Convert the items into a JSON list of strings with one string per line and no blank lines, leaving the pictures out. Begin at the line that contains "Where should I click to: Visit" and stop after the line that contains "pyautogui.click(x=968, y=44)".

__Records provided__
---

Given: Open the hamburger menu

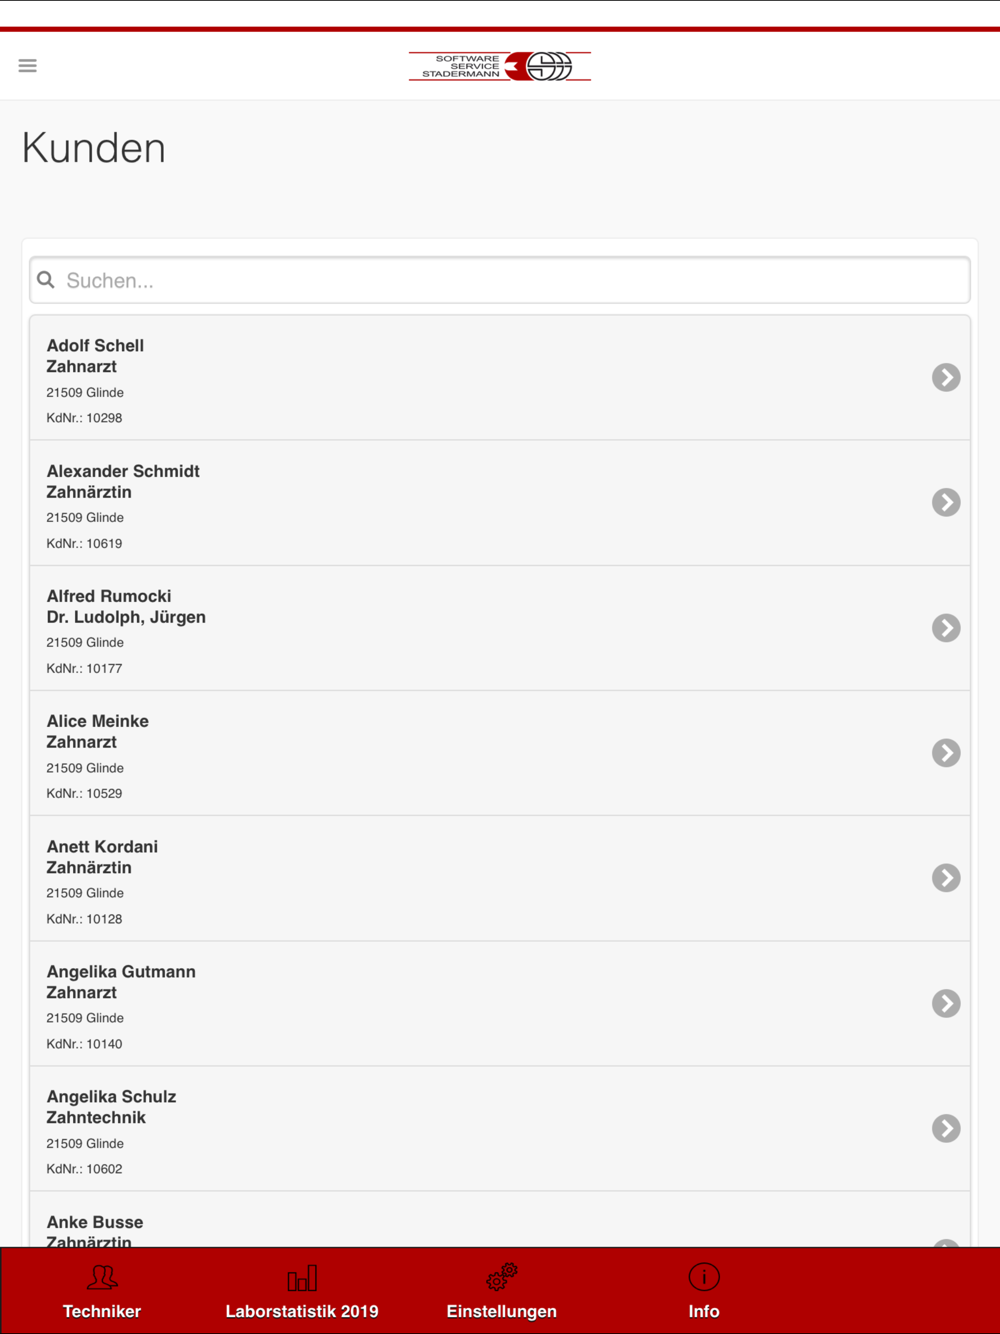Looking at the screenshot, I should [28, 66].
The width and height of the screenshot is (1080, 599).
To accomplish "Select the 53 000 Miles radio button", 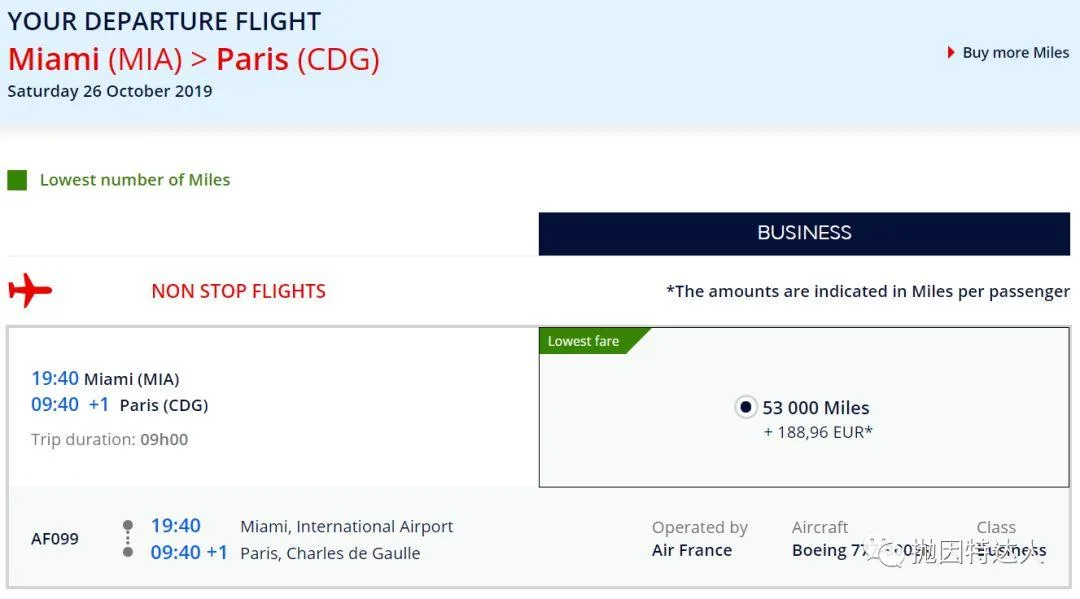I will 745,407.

---

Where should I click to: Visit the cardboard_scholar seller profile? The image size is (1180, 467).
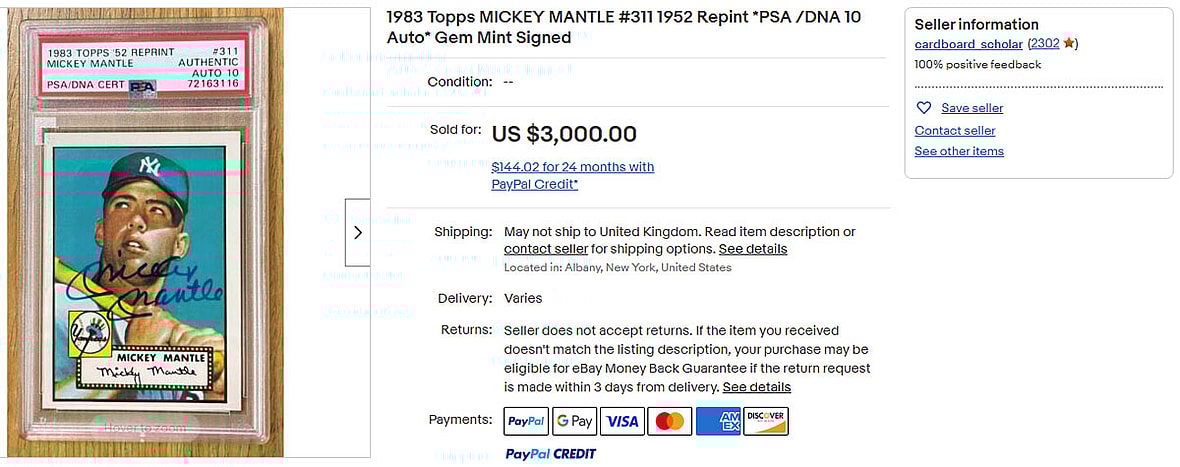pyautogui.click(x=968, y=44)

---

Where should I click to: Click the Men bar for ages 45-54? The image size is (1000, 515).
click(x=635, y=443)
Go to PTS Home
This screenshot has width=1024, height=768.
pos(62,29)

---

__Exercise result__
[
  "Where should I click to: Visit the cardboard_scholar seller profile? The image size is (1180, 467).",
  "pyautogui.click(x=968, y=44)"
]